Independent mutual fund directors are dropping the ball as fiduciaries for their funds, and some portfolio managers may…

Independent mutual fund directors are dropping the ball as fiduciaries for their funds, and some portfolio managers may be doing even worse, according to a top SEC official.

A Securities and Exchange Commission task force has “identified a number of funds” that may be engaged in portfolio pumping, according to Lori Richards, director of the SEC’s office of compliance inspections and examinations.

The practice deceives investors who also are getting short shrift in some cases from independent directors, Ms. Richards told the second annual Mutual Fund Directors Education Council policy conference in Washington this month.

Directors “can and should do a lot more than they’re doing now,” she said.

Ms. Richards provided an update on the investigation into portfolio pumping and called on directors to work harder to get the best trade execution for funds they oversee.

Both matters have received wider public attention lately, especially in the wake of last year’s down market. InvestmentNews broke the news about the investigation in its Nov. 27 issue.

The task force, Ms.Richards confirmed, has encountered some cases in which net asset values have increased by as much as 5 percentage points on the last day of a quarter, when fund performance figures are calculated.

But fund watchers say it will be difficult for the SEC to bring cases.

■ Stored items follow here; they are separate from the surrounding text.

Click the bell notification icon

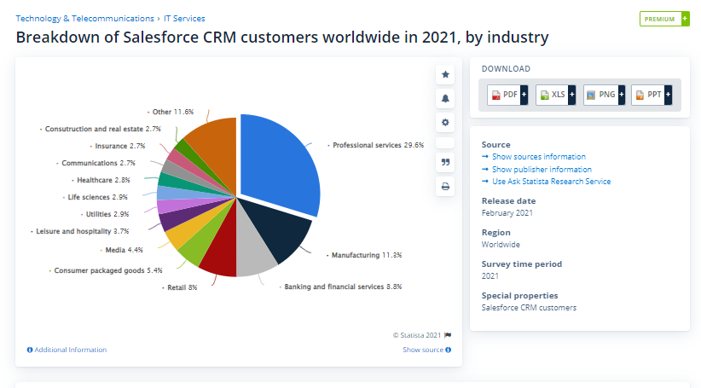pyautogui.click(x=445, y=99)
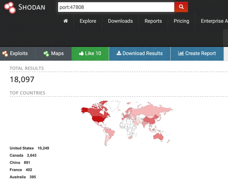The image size is (228, 182).
Task: Click the red magnifier search button
Action: coord(181,7)
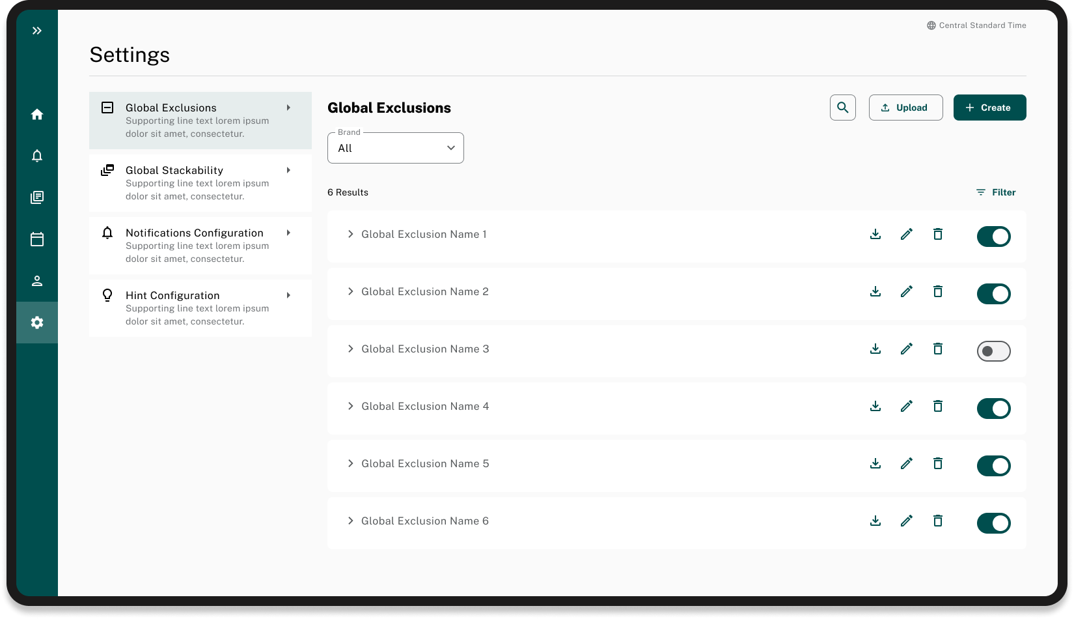This screenshot has width=1074, height=619.
Task: Edit Global Exclusion Name 2 with pencil icon
Action: pos(907,291)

Even if the SEC finds that fund managers have engaged in unusual stock trading at the end of a performance-reporting period, that’s still not enough to make a case, according to Mercer Bullard, founder of Fund Democracy LLC, a shareholder advocacy group in Chevy Chase, Md.

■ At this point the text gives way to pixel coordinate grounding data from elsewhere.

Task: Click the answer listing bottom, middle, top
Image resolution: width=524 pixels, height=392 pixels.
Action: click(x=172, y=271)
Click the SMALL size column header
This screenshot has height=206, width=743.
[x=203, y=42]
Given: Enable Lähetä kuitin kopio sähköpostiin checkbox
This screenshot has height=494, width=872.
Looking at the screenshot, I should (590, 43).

As fiduciaries for their funds, portfolio managers are also responsible for deciding the best execution alternative for the fund, Ms. Richards said.

“They have to have identified factors that are most important for a fund in routing the fund’s brokerage to either a particular wirehouse or to an [electronic communications network],” she added.

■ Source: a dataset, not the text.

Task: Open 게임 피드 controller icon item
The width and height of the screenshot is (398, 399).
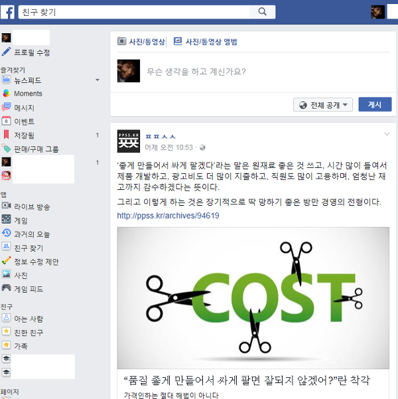Action: [x=6, y=288]
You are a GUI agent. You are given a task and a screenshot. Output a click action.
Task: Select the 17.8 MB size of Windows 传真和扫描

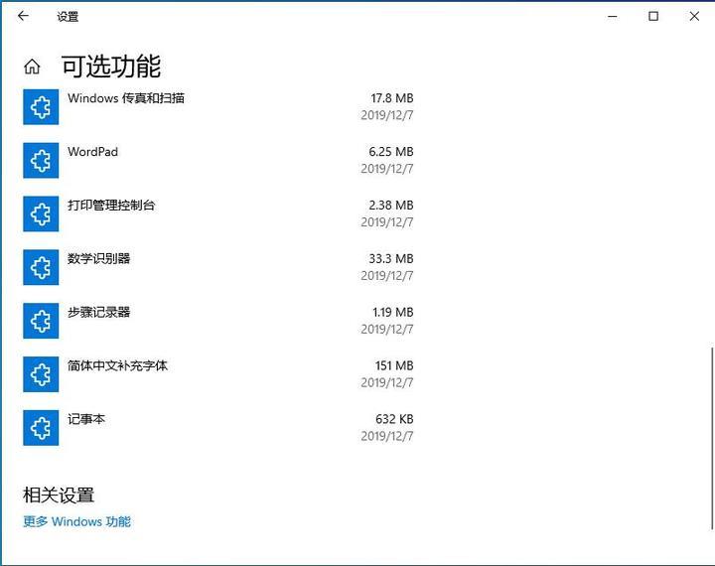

While many factors go into evaluating the best execution, they are easy to identify, she said.

They include getting the best price for the security traded and avoiding influencing markets when large blocks of stock are traded.

Managers should also weigh how much their brokers charge and whether brokers take their calls and execute their trades efficiently.

The brokerage house should also commit its own capital to make a market when it’s needed and provide access to initial public offerings.

If a broker sells a fund’s shares, however, that “raises lots of issues” over potential conflicts of interest, Ms. Richards said.

She said an SEC study found that it was not always clear that advisers consider alternatives. Some of them simply say, “`That’s the way we’ve always done it,”‘ she said.

She also cautioned managers against committing a percentage of their brokerage to particular traders in advance, because traders would have little incentive to provide better execution.

Ms. Richards suggested that directors meet with portfolio managers and traders annually to ask them what factors they consider to judge best execution and how they manage potential conflicts of interest.

“There is no completely satisfactory way to measure best execution,” said Kenneth Scott, professor of law and business at Stanford Law School and an independent director with American Century Funds and Dresdner RCM Capital Funds.

“The tendency has been to focus a lot on the commission,” he said.

Ms. Richards noted that trading costs have stayed at 6 cents a share since the beginning of the 1990s in what should be a very competitive market.

But large institutions often receive rebates from traders, and electronic networks now charge as little as 1 to 2 cents per share, said Mr. Scott.

“Better execution is complicated. It really is a matter for the trader’s judgment,” he said. “I don’t think directors are in a very good position to second-guess that.”